:: TASK STATEMENT ::
Print all the data, keeping every line exactly as it is.

:: INFORMATION SUPPLIED ::
*** Block opens ***

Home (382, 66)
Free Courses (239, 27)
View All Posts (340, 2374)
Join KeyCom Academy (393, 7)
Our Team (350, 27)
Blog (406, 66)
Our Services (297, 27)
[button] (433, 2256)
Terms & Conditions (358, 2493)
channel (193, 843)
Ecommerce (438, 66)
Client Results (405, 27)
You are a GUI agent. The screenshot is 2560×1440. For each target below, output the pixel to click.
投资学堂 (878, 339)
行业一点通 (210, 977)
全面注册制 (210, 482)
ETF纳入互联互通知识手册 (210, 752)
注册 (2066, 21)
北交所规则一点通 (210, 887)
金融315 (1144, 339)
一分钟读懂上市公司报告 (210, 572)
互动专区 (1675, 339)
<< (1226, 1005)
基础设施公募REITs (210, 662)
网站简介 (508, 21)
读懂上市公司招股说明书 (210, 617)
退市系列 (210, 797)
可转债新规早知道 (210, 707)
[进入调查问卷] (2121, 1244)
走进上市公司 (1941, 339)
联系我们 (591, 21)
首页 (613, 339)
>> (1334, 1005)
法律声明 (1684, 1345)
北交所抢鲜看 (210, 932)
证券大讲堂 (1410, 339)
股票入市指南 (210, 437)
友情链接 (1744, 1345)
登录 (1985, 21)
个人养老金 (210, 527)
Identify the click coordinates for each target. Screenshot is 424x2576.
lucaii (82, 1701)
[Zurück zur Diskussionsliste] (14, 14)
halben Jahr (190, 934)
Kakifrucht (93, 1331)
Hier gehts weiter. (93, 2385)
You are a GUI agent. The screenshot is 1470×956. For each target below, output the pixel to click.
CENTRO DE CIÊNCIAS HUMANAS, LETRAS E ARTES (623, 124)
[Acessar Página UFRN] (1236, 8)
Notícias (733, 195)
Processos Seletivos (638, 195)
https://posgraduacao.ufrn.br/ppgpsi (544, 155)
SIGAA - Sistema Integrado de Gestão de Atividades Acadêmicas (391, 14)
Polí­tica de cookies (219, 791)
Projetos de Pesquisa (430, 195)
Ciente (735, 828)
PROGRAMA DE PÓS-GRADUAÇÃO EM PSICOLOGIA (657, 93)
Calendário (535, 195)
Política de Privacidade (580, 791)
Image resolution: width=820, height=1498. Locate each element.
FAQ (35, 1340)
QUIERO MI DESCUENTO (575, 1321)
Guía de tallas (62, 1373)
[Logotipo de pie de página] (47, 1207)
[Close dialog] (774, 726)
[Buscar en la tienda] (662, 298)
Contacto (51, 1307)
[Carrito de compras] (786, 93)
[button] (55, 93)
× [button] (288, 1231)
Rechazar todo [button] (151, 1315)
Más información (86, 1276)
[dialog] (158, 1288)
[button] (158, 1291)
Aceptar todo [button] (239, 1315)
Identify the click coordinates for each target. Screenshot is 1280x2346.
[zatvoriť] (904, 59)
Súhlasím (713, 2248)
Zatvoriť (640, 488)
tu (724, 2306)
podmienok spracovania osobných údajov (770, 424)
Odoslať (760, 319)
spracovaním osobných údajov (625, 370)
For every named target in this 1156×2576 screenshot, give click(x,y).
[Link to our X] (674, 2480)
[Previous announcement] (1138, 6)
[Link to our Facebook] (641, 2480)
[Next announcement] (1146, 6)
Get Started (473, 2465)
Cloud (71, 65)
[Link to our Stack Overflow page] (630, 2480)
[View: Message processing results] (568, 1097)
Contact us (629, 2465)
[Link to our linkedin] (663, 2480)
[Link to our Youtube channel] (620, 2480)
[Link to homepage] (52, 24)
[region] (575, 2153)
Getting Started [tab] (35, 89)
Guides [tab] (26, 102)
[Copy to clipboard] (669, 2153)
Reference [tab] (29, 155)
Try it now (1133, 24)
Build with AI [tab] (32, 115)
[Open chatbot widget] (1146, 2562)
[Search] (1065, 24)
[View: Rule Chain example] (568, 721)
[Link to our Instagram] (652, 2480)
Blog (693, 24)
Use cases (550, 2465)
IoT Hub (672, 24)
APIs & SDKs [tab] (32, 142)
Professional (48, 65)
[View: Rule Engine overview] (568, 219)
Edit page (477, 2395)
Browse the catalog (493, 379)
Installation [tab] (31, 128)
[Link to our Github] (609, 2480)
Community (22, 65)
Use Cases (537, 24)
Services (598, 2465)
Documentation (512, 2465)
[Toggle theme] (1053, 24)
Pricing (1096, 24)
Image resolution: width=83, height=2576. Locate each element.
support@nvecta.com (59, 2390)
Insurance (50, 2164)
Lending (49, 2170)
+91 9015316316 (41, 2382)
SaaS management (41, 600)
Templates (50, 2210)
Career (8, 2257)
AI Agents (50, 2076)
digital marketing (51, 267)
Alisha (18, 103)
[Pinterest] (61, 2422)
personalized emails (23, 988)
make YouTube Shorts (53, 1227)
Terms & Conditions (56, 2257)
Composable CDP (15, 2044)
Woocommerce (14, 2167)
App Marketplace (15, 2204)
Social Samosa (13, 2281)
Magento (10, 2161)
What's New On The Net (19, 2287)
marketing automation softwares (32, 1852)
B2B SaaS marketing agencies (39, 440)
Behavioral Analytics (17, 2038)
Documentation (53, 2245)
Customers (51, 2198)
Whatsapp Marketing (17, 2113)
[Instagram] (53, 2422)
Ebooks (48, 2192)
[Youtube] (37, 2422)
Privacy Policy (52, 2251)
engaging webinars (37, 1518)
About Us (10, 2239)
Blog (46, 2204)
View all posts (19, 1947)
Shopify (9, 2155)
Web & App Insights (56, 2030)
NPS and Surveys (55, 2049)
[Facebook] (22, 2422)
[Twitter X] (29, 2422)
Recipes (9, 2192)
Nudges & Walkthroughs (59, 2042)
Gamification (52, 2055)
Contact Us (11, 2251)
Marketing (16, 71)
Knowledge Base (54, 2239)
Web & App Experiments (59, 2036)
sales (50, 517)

*** Block closes ***

:: TASK ANSWER ::
Home (382, 66)
Free Courses (239, 27)
View All Posts (340, 2374)
Join KeyCom Academy (393, 7)
Our Team (350, 27)
Blog (406, 66)
Our Services (297, 27)
[button] (433, 2256)
Terms & Conditions (358, 2493)
channel (193, 843)
Ecommerce (438, 66)
Client Results (405, 27)
You are a GUI agent. The screenshot is 2560×1440. For each target below, output the pixel to click.
投资学堂 (878, 339)
行业一点通 (210, 977)
全面注册制 (210, 482)
ETF纳入互联互通知识手册 (210, 752)
注册 (2066, 21)
北交所规则一点通 (210, 887)
金融315 (1144, 339)
一分钟读懂上市公司报告 (210, 572)
互动专区 (1675, 339)
<< (1226, 1005)
基础设施公募REITs (210, 662)
网站简介 (508, 21)
读懂上市公司招股说明书 (210, 617)
退市系列 (210, 797)
可转债新规早知道 (210, 707)
[进入调查问卷] (2121, 1244)
走进上市公司 (1941, 339)
联系我们 (591, 21)
首页 (613, 339)
>> (1334, 1005)
法律声明 (1684, 1345)
北交所抢鲜看 (210, 932)
证券大讲堂 (1410, 339)
股票入市指南 (210, 437)
友情链接 (1744, 1345)
登录 (1985, 21)
个人养老金 (210, 527)
Identify the click coordinates for each target. Screenshot is 424x2576.
lucaii (82, 1701)
[Zurück zur Diskussionsliste] (14, 14)
halben Jahr (190, 934)
Kakifrucht (93, 1331)
Hier gehts weiter. (93, 2385)
You are a GUI agent. The screenshot is 1470×956. For each target below, output the pixel to click.
CENTRO DE CIÊNCIAS HUMANAS, LETRAS E ARTES (623, 124)
[Acessar Página UFRN] (1236, 8)
Notícias (733, 195)
Processos Seletivos (638, 195)
https://posgraduacao.ufrn.br/ppgpsi (544, 155)
SIGAA - Sistema Integrado de Gestão de Atividades Acadêmicas (391, 14)
Polí­tica de cookies (219, 791)
Projetos de Pesquisa (430, 195)
Ciente (735, 828)
PROGRAMA DE PÓS-GRADUAÇÃO EM PSICOLOGIA (657, 93)
Calendário (535, 195)
Política de Privacidade (580, 791)
Image resolution: width=820, height=1498. Locate each element.
FAQ (35, 1340)
QUIERO MI DESCUENTO (575, 1321)
Guía de tallas (62, 1373)
[Logotipo de pie de página] (47, 1207)
[Close dialog] (774, 726)
[Buscar en la tienda] (662, 298)
Contacto (51, 1307)
[Carrito de compras] (786, 93)
[button] (55, 93)
× [button] (288, 1231)
Rechazar todo [button] (151, 1315)
Más información (86, 1276)
[dialog] (158, 1288)
[button] (158, 1291)
Aceptar todo [button] (239, 1315)
Identify the click coordinates for each target. Screenshot is 1280x2346.
[zatvoriť] (904, 59)
Súhlasím (713, 2248)
Zatvoriť (640, 488)
tu (724, 2306)
podmienok spracovania osobných údajov (770, 424)
Odoslať (760, 319)
spracovaním osobných údajov (625, 370)
For every named target in this 1156×2576 screenshot, give click(x,y).
[Link to our X] (674, 2480)
[Previous announcement] (1138, 6)
[Link to our Facebook] (641, 2480)
[Next announcement] (1146, 6)
Get Started (473, 2465)
Cloud (71, 65)
[Link to our Stack Overflow page] (630, 2480)
[View: Message processing results] (568, 1097)
Contact us (629, 2465)
[Link to our linkedin] (663, 2480)
[Link to our Youtube channel] (620, 2480)
[Link to homepage] (52, 24)
[region] (575, 2153)
Getting Started [tab] (35, 89)
Guides [tab] (26, 102)
[Copy to clipboard] (669, 2153)
Reference [tab] (29, 155)
Try it now (1133, 24)
Build with AI [tab] (32, 115)
[Open chatbot widget] (1146, 2562)
[Search] (1065, 24)
[View: Rule Chain example] (568, 721)
[Link to our Instagram] (652, 2480)
Blog (693, 24)
Use cases (550, 2465)
IoT Hub (672, 24)
APIs & SDKs [tab] (32, 142)
Professional (48, 65)
[View: Rule Engine overview] (568, 219)
Edit page (477, 2395)
Browse the catalog (493, 379)
Installation [tab] (31, 128)
[Link to our Github] (609, 2480)
Community (22, 65)
Use Cases (537, 24)
Services (598, 2465)
Documentation (512, 2465)
[Toggle theme] (1053, 24)
Pricing (1096, 24)
Image resolution: width=83, height=2576. Locate each element.
support@nvecta.com (59, 2390)
Insurance (50, 2164)
Lending (49, 2170)
+91 9015316316 (41, 2382)
SaaS management (41, 600)
Templates (50, 2210)
Career (8, 2257)
AI Agents (50, 2076)
digital marketing (51, 267)
Alisha (18, 103)
[Pinterest] (61, 2422)
personalized emails (23, 988)
make YouTube Shorts (53, 1227)
Terms & Conditions (56, 2257)
Composable CDP (15, 2044)
Woocommerce (14, 2167)
App Marketplace (15, 2204)
Social Samosa (13, 2281)
Magento (10, 2161)
What's New On The Net (19, 2287)
marketing automation softwares (32, 1852)
B2B SaaS marketing agencies (39, 440)
Behavioral Analytics (17, 2038)
Documentation (53, 2245)
Customers (51, 2198)
Whatsapp Marketing (17, 2113)
[Instagram] (53, 2422)
Ebooks (48, 2192)
[Youtube] (37, 2422)
Privacy Policy (52, 2251)
engaging webinars (37, 1518)
About Us (10, 2239)
Blog (46, 2204)
View all posts (19, 1947)
Shopify (9, 2155)
Web & App Insights (56, 2030)
NPS and Surveys (55, 2049)
[Facebook] (22, 2422)
[Twitter X] (29, 2422)
Recipes (9, 2192)
Nudges & Walkthroughs (59, 2042)
Gamification (52, 2055)
Contact Us (11, 2251)
Marketing (16, 71)
Knowledge Base (54, 2239)
Web & App Experiments (59, 2036)
sales (50, 517)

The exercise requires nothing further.